The results of the joint CB defense program were most visible during Operation Noble Eagle and Operation Iraqi Freedom. U.S. Central Command had a wide assortment of military specialists and new CB defense capabilities to protect their forces against potential CB agents, including new protective clothing and masks, new chemical detectors, and a state-of-the-art biological detection capability. While the decontamination systems and collective protection equipment remained less than adequate, overall the force had a much greater capability than it had ten years previously. It should not need to be stated that everyone expected Saddam Hussein to direct the use of CB weapons in a “last-gasp” regime survival effort, yet once again, no CB weapons were used. This may have been in part due to the coalition’s total domination over the battle space that prevented any delivery systems from employing CB warfare agents.
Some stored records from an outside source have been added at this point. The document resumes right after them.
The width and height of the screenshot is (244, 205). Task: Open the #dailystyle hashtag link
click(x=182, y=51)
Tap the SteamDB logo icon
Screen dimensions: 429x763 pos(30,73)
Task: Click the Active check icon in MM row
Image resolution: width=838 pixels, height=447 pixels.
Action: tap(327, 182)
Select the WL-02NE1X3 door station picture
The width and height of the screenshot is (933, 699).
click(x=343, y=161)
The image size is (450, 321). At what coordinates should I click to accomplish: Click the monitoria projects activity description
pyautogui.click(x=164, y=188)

So here the Army is today, having avoided any CB warfare conflicts for more than 80 years–why then do we need a Chemical Corps? While Russia has promised to eliminate its CB weapons stockpiles, the threat of CB warfare continues to proliferate with smaller nations. Despite the existence of treaties holding nations to not use these weapons, our forces will continue to require a strong counter proliferation capability, which includes the capability to defend against the use of CB warfare agents. History has shown repeatedly that it is those countries without a defensive capability that are often attacked with CB weapons. The use of CB weapons is not a question of morality; nations use these weapons because they can significantly reduce the length of a conflict against their neighbors or even cause major powers to hesitate in any planned interventions. In this age of increasing deployments and engagement in non-nuclear conflicts, the threat of CB warfare will continue.
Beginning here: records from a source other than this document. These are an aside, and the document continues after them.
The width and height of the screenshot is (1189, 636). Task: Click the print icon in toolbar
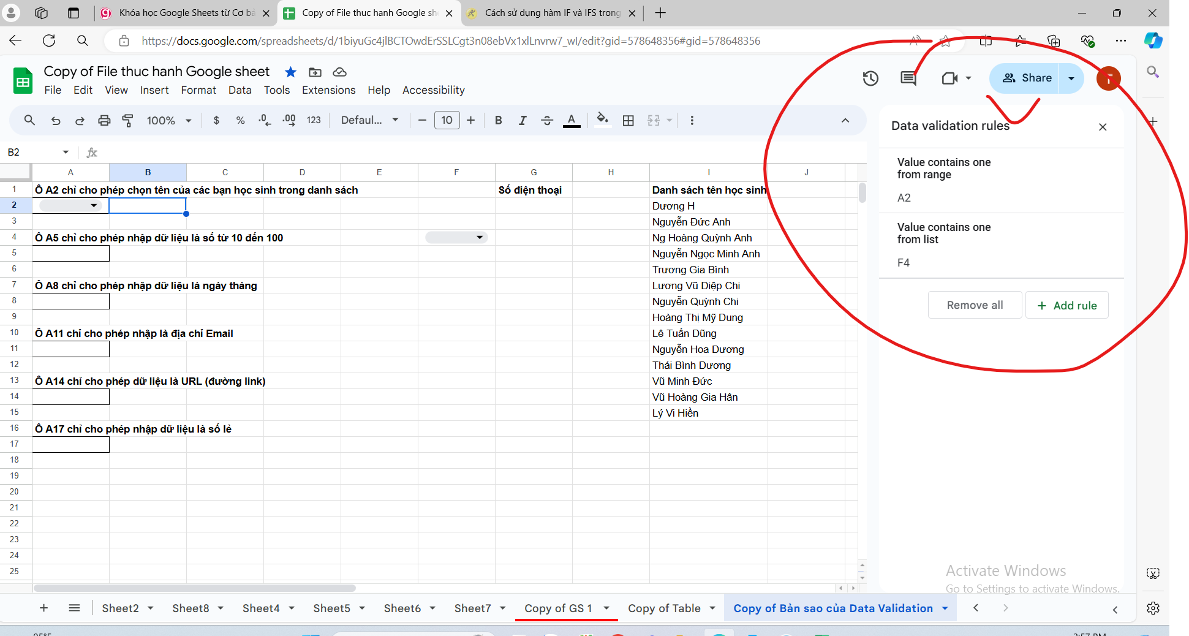click(x=104, y=121)
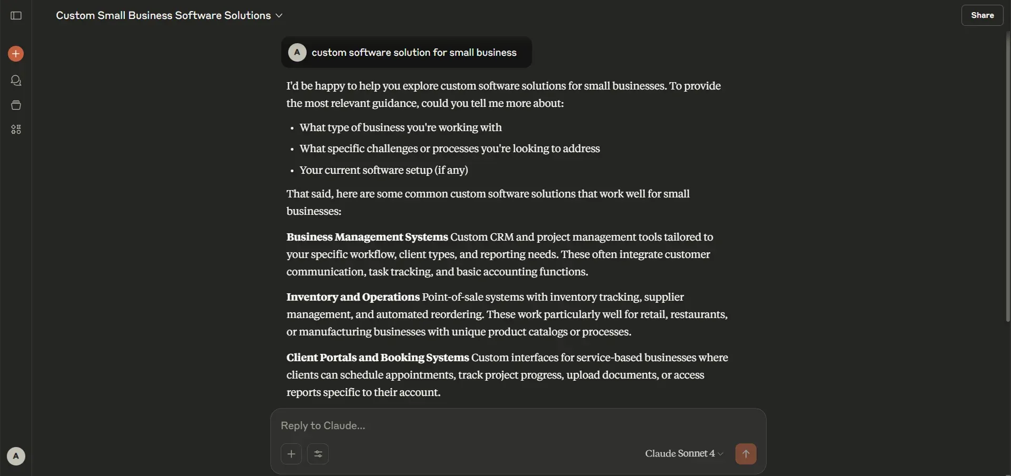The width and height of the screenshot is (1011, 476).
Task: Click the Share button
Action: pos(982,15)
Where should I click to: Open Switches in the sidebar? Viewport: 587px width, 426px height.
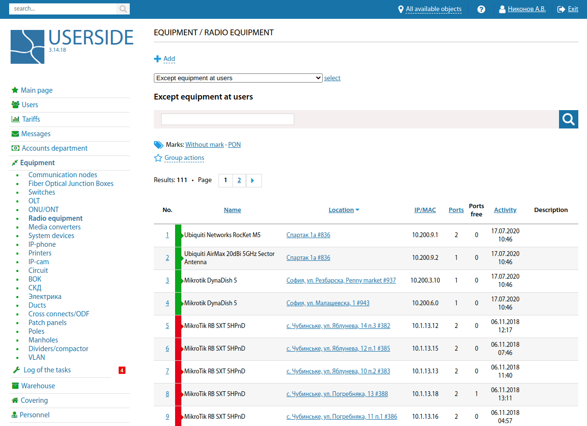coord(41,192)
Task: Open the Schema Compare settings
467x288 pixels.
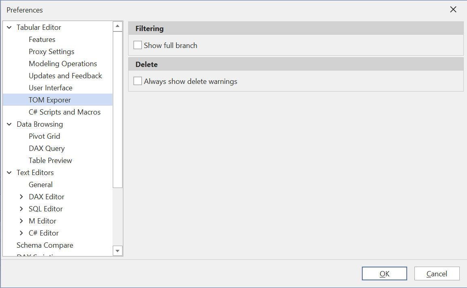Action: click(45, 245)
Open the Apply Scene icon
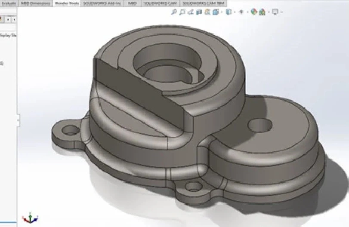The width and height of the screenshot is (349, 227). (x=262, y=12)
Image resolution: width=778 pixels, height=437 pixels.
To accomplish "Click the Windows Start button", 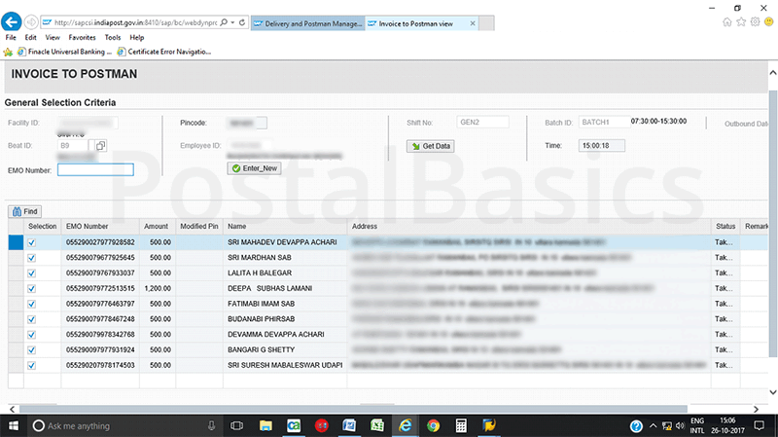I will tap(14, 425).
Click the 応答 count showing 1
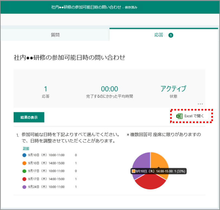Viewport: 220px width, 210px height. coord(46,89)
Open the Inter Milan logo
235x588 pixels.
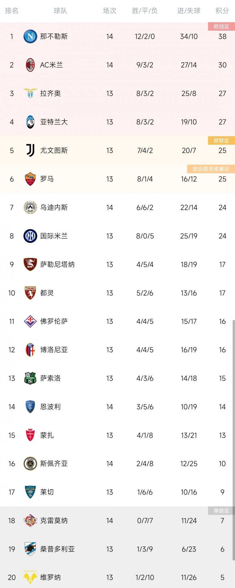tap(30, 236)
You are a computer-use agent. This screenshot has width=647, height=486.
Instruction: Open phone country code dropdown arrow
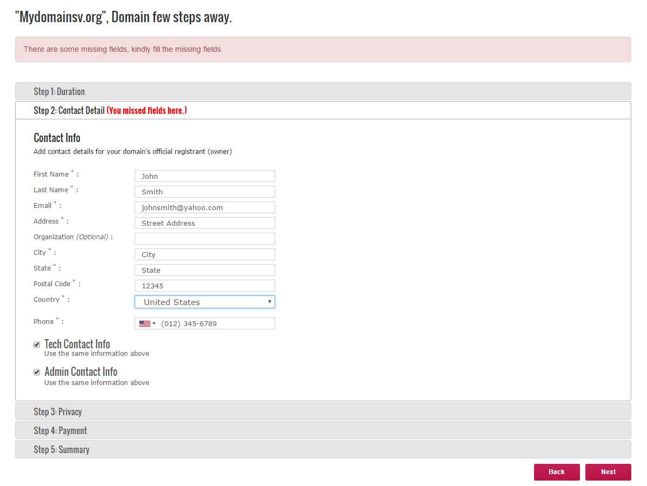pos(154,324)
The recent concern over terrorist possession of CB warfare agents, to include toxic industrial chemicals, has resulted in a DOD-wide installation preparedness program with the intent of hardening U.S. military installations and facilities against chemical, biological, radiological, and nuclear (CBRN) hazards. Traditionally anti-terrorism efforts have focused on conventional threats. DOD installations and facilities are now increasing their focus on less probable, but high consequence incidents that involve CBRN hazards. The Chemical Corps, as the DOD executive agent for CB defense, is leading in the development of specialized doctrine, training, and equipment to address this unconventional threat that is now appearing in a domestic, peacetime environment.
Similarly, homeland security concerns have driven home the need to develop an executable strategy to protect civilians and critical infrastructure against these same potential terrorist CBRN hazards. While the Department of Homeland Security and the Department of Health and Human Services may have the lead, they lack the subject-matter experts to appropriately address these threats. In both the military and civil anti-terrorism scenarios, CBRN hazards are not the most likely threat, but their unexpected use will have high consequences.